There is an urgent need for collaboration and cooperation between different religious groups to get rid off such damaging misconceptions and stereotypes. Muslims, having the worst stereotype, should be in the forefront of this undertaking. According to my experience and knowledge, many religious beliefs and teachings, and their followers, bear no resemblance to these misconceptions.

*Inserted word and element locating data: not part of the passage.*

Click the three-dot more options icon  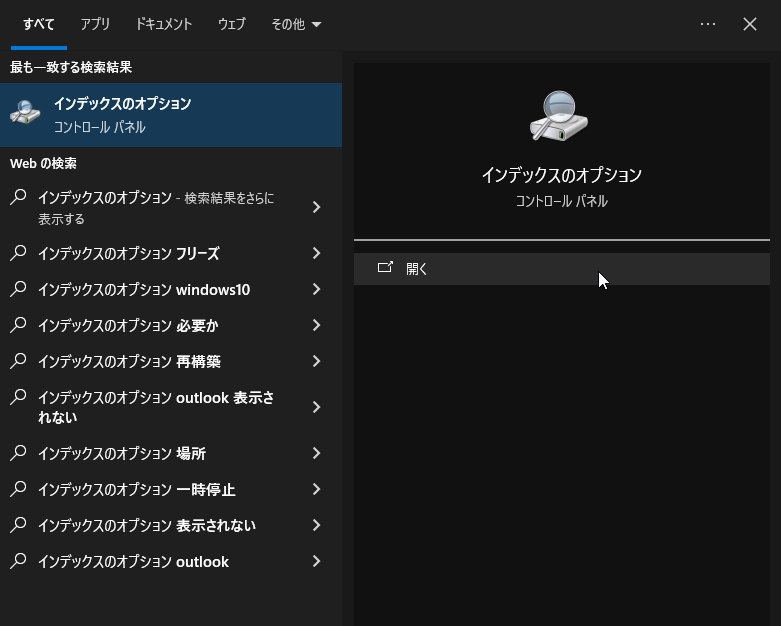708,24
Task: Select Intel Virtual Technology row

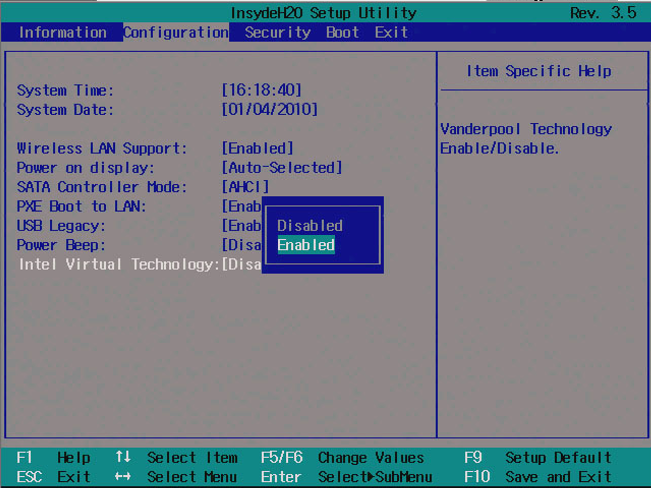Action: 117,264
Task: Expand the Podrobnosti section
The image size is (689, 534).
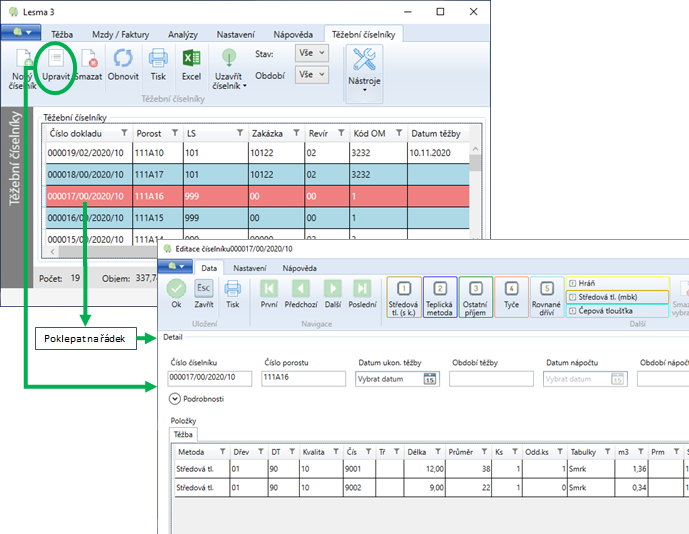Action: [177, 399]
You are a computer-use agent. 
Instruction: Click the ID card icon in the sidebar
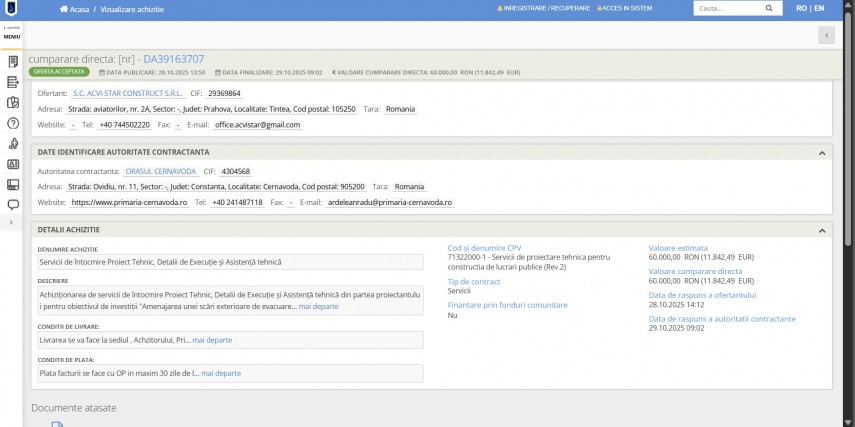click(13, 163)
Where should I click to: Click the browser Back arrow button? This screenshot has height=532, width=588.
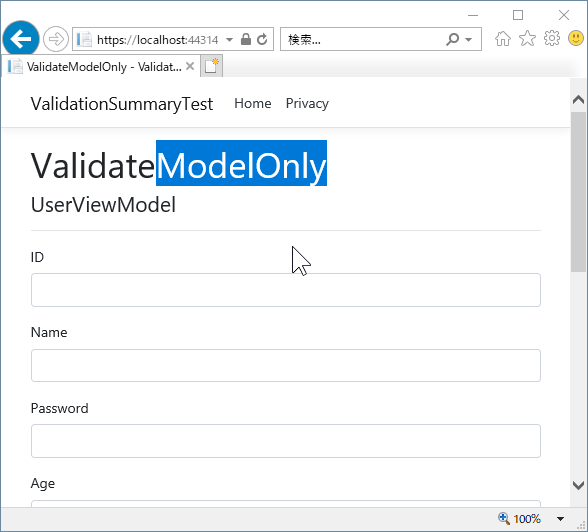pyautogui.click(x=21, y=39)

Such restricted sampling results in many seriously flawed conclusions in social science disciplines. Consider the case of Sigmund Freud, who still has many advocates and fans, as well as opponents, of psychology. From a sampling perspective, his analysis of the ego (psychoanalysis) cannot be considered reliable, for he based his hypothesis on just two persons: himself (at 1897) and an 18-year old female hysteric (Dora). Even from the statistical point of view, two people (the first one probably obsessed with sexuality, and the second an obviously abnormal person) can in no way be considered representative of the 2 billion people living at that particular point in time. Here, of course, I consider the severe time and cost restraints, but still, the existence of such difficulties does not justify the validity of Freud's conclusions.

CONCLUSION

In this article, we approached different issues in the social and physical sciences from a sampling (statistical) point of view. Surprisingly, this approach gave very interesting results in various sciences. The validity of any survey or research does not depend on its publicity (whether it is published, broadcast, or widely accepted); what is essential is that the whole picture be covered. Newly emerging interdisciplinary areas can help keep track of the whole picture. Also, the validity and reliability of results obtained through research, surveys, hypotheses, and theories depend upon the researcher's morals and honesty and ability to see "the big picture." Scientists and journalists should be very careful and responsible in their research, for most people are inclined to accept, without further exploration, whatever they hear or read.